▶ _Do this_
Return the stretch from the line containing "Find the location of a" through the line containing "I want to click on Social" in the material below, word for word, including both of those lines. Leave the pictures out of your answer.

▶ _Material for this task_
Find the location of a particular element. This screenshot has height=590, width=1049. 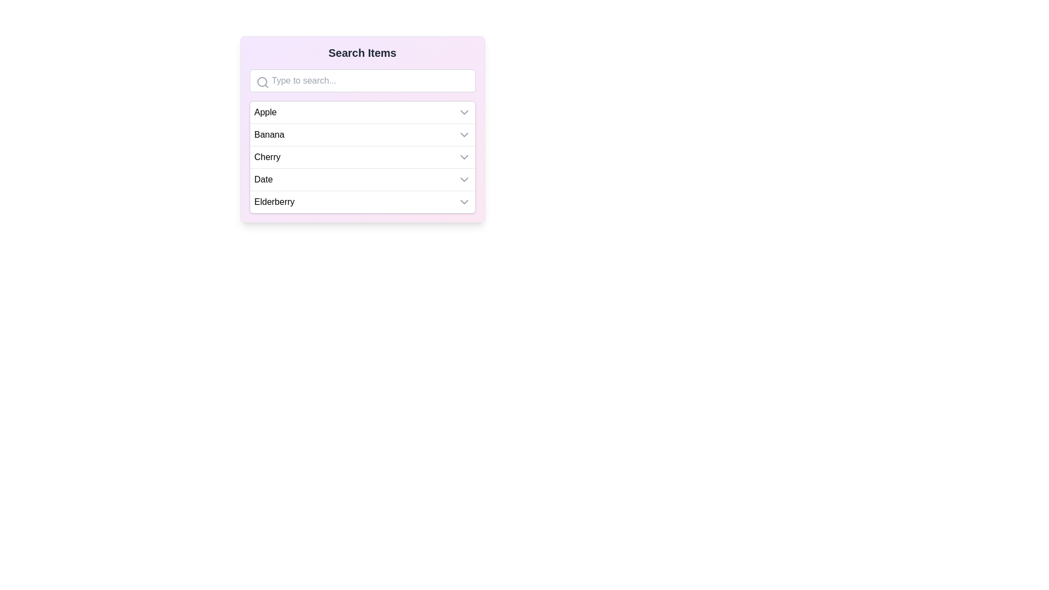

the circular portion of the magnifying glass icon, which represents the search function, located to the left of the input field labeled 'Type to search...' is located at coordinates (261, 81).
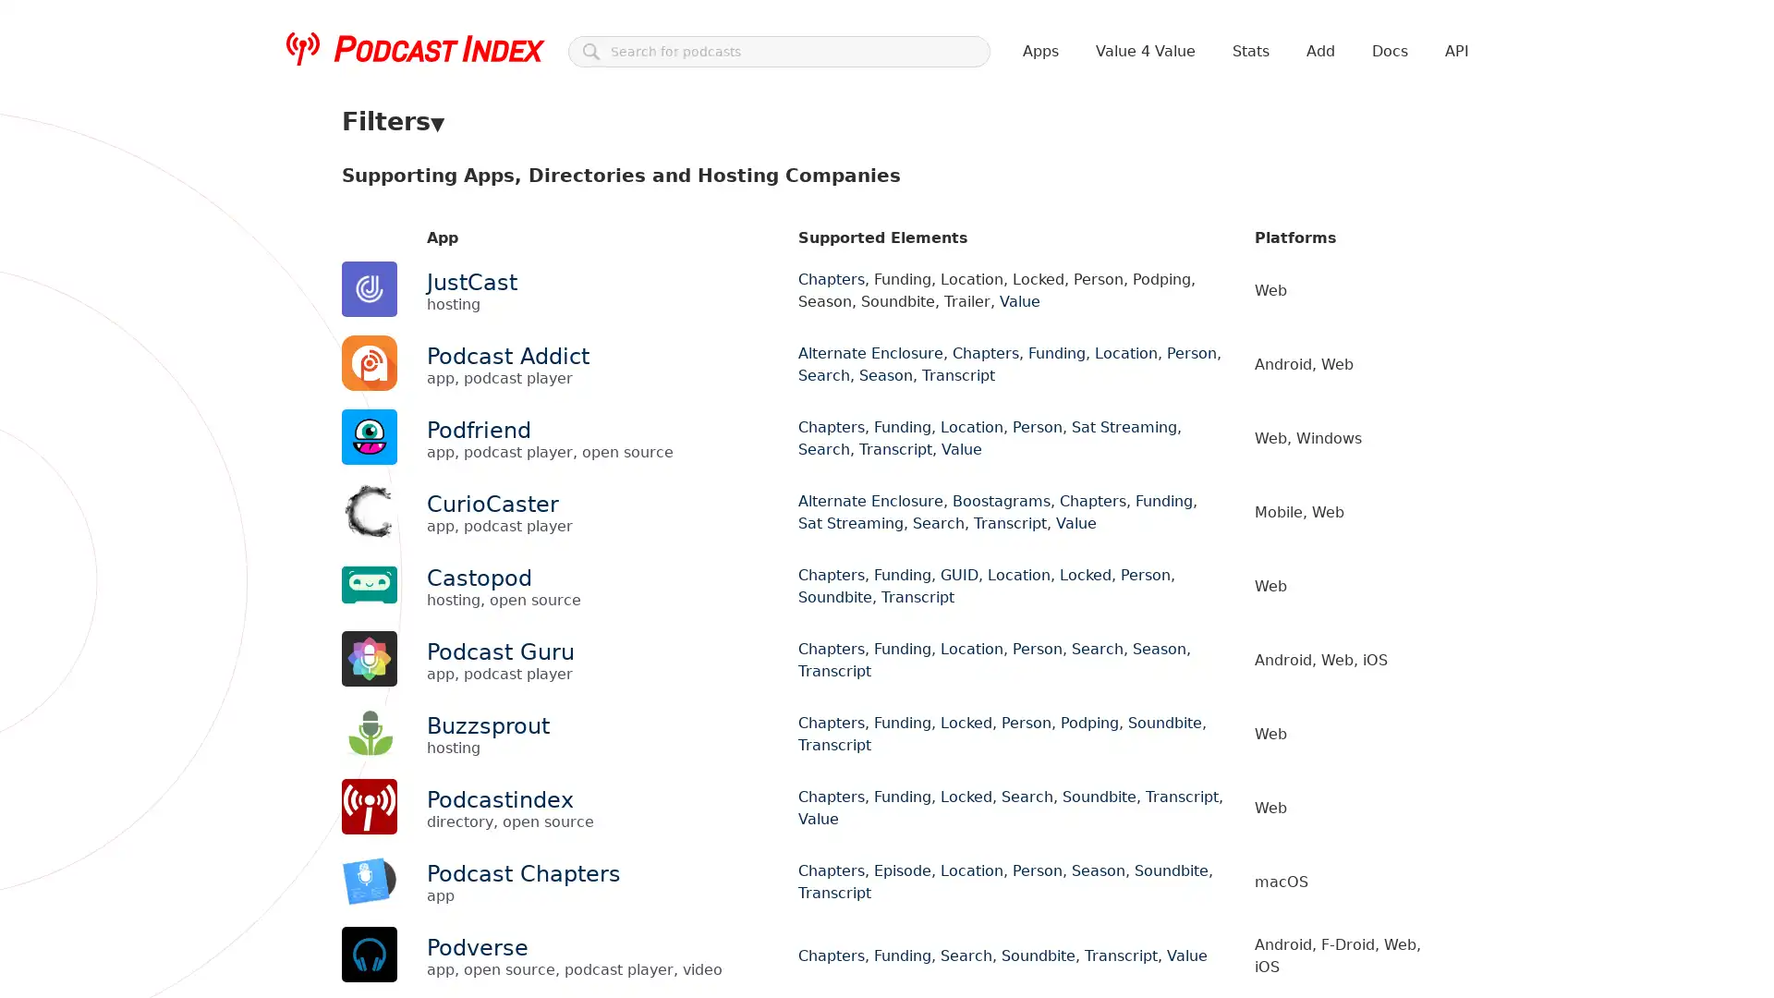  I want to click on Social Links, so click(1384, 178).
* * *
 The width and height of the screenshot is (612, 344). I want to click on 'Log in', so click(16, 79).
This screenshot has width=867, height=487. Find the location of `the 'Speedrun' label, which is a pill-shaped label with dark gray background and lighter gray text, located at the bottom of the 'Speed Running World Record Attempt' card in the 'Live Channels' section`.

▶ _Finished task_
Find the location of a particular element. This screenshot has height=590, width=1049. 

the circular portion of the magnifying glass icon, which represents the search function, located to the left of the input field labeled 'Type to search...' is located at coordinates (261, 81).
  I want to click on Social Links, so click(1384, 178).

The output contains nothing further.